Card: The agent control plane — Models are becoming parts inside governed runtimes.

The useful signal this morning is that agent work is moving below the chat surface. The model still matters. But the fresh infrastructure news is about the layer around the model: where it runs, which tools it can call, what policy can stop it, what data zone it uses, and what memory it can safely keep.

Claude is now an Azure-governed component. Microsoft says Claude in Microsoft Foundry is generally available, hosted on Azure rather than only routed through Anthropic’s own infrastructure. The important part is not only model availability. Microsoft says teams can use Azure authentication, billing, networking, governance, data controls, Global or US data zones, Entra ID, Azure role-based access controls, and zero data retention for high-sensitivity workloads. Foundry Agent Service can use Claude as the reasoning core for multi-step planning and tool use, while Foundry Control Plane can run evaluations and block responses that violate rules before they reach users.

NVIDIA’s framing makes the same point from the hardware side. NVIDIA says Claude in Foundry runs on GB300 NVL72 systems with Quantum-X800 InfiniBand networking. That sounds like a compute story, and it is. But the more interesting sentence is about the Secure Agent Workspace Reference Design: a blueprint for running autonomous agents where identity, network access, credentials, and runtime policy are controlled at the infrastructure level. In other words, “agent” is becoming something a cloud platform operates, not just something a prompt asks nicely.

Google is naming the policy layer directly. In its June 29 Cloud release notes, Google says Semantic Governance Policies for the Gemini Enterprise Agent Platform are in Public Preview. The feature evaluates an agent’s proposed tool calls against user intent and business rules at runtime. The overview describes SGP as an intent gate: after the model proposes a tool call, Agent Gateway intercepts it, the SGP engine checks the user prompt, constraints, tool manifest, chat history, and suggested invocation, then returns an ALLOW or DENY verdict before the action executes.

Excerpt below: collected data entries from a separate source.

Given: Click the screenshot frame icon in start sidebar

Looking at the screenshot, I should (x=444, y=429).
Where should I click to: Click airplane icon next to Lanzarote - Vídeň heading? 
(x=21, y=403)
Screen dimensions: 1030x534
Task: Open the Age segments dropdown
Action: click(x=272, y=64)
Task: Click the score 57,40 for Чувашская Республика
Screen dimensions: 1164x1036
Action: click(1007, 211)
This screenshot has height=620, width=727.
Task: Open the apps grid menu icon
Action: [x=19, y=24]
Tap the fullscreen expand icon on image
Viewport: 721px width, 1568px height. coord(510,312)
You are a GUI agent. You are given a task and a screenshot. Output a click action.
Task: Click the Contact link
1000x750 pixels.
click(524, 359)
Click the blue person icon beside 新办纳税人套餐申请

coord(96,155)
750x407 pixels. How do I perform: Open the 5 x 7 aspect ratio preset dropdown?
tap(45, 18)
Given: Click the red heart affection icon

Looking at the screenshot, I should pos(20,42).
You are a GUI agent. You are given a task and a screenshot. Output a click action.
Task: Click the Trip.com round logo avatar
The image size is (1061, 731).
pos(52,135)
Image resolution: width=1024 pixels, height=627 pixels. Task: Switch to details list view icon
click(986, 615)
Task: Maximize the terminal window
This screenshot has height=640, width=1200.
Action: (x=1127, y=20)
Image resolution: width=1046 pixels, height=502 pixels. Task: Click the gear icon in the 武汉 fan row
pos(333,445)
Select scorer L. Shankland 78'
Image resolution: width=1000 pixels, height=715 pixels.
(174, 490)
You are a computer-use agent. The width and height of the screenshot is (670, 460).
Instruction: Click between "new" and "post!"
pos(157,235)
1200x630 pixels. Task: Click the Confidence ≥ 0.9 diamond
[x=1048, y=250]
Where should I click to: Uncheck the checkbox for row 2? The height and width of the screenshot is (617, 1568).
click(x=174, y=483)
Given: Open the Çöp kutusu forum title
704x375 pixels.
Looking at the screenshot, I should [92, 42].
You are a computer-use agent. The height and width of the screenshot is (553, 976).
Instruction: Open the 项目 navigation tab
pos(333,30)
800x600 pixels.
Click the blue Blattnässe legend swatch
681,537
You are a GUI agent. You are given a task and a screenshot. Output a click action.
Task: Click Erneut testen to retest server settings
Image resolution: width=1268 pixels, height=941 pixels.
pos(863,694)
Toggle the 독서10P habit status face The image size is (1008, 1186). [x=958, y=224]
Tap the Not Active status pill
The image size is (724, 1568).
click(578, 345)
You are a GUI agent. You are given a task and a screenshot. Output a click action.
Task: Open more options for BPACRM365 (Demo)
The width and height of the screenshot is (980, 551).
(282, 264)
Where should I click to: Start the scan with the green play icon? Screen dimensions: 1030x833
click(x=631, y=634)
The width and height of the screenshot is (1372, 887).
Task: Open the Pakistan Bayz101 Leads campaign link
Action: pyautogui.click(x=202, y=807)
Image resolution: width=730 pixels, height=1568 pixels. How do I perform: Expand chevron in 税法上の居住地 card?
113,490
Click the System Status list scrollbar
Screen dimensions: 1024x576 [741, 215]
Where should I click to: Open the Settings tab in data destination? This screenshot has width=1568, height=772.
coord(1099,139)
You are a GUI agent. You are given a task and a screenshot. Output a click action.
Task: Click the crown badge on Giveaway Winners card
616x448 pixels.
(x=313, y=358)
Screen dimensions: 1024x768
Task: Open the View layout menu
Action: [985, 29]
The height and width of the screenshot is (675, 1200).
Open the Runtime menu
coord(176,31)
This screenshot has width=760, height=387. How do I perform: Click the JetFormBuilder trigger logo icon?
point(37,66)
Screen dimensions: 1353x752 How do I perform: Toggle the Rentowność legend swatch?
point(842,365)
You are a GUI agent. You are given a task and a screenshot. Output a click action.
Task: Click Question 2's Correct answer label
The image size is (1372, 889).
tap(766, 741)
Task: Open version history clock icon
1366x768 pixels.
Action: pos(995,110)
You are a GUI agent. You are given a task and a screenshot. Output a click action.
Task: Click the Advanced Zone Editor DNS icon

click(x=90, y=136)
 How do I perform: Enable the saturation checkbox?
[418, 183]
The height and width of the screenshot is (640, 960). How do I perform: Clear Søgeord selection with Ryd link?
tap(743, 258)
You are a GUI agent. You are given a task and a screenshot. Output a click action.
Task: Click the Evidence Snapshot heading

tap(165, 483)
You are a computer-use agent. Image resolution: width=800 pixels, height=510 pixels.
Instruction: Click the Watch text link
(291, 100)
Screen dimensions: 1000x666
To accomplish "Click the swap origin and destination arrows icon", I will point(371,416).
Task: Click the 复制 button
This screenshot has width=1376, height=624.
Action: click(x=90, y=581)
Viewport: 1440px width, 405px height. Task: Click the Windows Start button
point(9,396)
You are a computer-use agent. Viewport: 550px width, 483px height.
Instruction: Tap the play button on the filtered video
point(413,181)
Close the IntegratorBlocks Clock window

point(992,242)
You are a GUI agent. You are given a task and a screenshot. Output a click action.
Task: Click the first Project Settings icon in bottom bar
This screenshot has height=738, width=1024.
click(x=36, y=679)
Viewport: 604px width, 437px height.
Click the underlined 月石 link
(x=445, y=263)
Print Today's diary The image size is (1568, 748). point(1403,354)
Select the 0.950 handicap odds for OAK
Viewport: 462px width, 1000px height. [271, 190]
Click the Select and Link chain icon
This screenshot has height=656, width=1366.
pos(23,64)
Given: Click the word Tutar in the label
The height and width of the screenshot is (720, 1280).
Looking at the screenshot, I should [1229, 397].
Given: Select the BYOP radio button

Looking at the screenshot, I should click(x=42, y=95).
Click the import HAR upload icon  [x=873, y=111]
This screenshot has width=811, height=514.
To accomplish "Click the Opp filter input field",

That is a different kind of safety claim from “the model knows the policy.” It says the dangerous moment is not only generation. It is the handoff from generated plan to tool action. Static IAM can say an agent has permission to use a tool. A runtime gate can ask whether this specific call still matches the trusted request. That distinction matters for agents that send emails, issue refunds, update databases, book travel, load skills, or act on hostile context.

Memory is being pulled into the same architecture shift. Microsoft Research’s Memora post argues that long-horizon agents need a memory system that does not force the model to re-read everything. Memora decouples rich memory content from retrieval abstractions and reports state-of-the-art results on LoCoMo and LongMemEval while using up to 98% fewer context tokens than full-context inference. That is research, not the same as a production control plane. But it points in the same direction: agents need managed state, not just longer prompts.

The read: the next agent bottleneck is operational, not conversational. The hard questions are who owns the policy text, how false denials are handled, what gets logged, whether the gate can be audited, and whether the same governance survives when agents dynamically load new tools or skills. Watch less for one more “agent mode” demo and more for the boring pieces around it: gateways, policy engines, memory stores, identity, data residency, and kill switches.